> _Set exercise_: From the stored data below, pick out and copy every line that contains the word "checkbox". Treat case as significant.

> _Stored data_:
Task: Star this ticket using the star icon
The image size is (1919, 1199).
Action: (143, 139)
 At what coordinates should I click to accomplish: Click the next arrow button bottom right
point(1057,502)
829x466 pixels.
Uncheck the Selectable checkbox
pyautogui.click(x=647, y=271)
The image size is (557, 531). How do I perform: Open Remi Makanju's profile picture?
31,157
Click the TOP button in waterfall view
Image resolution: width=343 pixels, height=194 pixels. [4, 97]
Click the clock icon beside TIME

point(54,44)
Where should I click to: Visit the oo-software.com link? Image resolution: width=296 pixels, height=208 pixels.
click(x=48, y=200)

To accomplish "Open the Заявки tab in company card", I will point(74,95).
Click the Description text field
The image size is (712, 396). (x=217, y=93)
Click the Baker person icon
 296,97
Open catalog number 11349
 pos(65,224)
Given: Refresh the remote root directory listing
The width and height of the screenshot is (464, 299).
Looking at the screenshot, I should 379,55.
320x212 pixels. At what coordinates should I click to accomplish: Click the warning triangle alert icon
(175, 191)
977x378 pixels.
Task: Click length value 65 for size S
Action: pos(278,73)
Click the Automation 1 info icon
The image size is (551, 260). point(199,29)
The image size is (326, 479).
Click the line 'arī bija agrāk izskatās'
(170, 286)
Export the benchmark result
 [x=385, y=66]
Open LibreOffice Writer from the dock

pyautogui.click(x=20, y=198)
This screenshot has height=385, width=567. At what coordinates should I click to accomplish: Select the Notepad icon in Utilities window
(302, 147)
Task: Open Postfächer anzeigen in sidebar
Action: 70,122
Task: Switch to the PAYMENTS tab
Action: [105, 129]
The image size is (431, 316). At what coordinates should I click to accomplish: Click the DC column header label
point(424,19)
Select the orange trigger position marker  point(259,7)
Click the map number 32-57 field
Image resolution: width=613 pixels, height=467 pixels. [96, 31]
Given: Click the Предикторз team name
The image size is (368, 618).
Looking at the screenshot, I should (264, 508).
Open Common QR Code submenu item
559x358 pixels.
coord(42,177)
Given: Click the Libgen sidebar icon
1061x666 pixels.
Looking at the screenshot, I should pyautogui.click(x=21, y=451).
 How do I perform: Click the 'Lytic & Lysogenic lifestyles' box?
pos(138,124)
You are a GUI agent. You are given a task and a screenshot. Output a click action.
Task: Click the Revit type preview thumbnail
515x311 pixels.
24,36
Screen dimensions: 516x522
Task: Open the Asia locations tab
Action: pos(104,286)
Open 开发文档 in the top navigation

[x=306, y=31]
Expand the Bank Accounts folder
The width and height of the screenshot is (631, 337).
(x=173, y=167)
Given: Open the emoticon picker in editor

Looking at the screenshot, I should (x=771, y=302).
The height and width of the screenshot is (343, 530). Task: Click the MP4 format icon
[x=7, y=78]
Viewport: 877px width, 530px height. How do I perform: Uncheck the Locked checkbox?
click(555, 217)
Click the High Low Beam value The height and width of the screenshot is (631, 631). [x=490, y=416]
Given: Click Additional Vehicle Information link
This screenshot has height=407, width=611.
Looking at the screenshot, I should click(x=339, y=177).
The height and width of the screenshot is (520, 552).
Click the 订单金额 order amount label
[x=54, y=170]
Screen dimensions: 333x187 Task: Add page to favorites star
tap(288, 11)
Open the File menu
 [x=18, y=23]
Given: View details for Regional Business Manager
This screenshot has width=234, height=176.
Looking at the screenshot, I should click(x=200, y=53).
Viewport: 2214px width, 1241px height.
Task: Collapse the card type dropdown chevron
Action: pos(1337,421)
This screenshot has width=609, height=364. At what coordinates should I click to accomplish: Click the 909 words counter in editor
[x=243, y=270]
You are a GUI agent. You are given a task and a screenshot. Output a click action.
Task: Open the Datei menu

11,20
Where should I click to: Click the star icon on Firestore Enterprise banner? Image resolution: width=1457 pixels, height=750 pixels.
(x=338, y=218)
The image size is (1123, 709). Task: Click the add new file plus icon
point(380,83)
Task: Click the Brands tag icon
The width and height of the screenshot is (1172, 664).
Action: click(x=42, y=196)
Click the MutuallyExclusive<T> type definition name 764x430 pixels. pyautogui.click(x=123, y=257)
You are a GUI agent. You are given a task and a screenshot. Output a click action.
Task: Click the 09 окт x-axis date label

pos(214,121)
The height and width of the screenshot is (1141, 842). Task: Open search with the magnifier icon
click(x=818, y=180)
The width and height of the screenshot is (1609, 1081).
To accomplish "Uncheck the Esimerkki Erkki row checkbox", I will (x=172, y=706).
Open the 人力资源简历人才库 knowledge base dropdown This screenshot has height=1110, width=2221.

> _Exercise solution_:
Uncheck the Selectable checkbox
Viewport: 877px width, 530px height. How do I perform: Uncheck the Locked checkbox?
To accomplish "Uncheck the Esimerkki Erkki row checkbox", I will (x=172, y=706).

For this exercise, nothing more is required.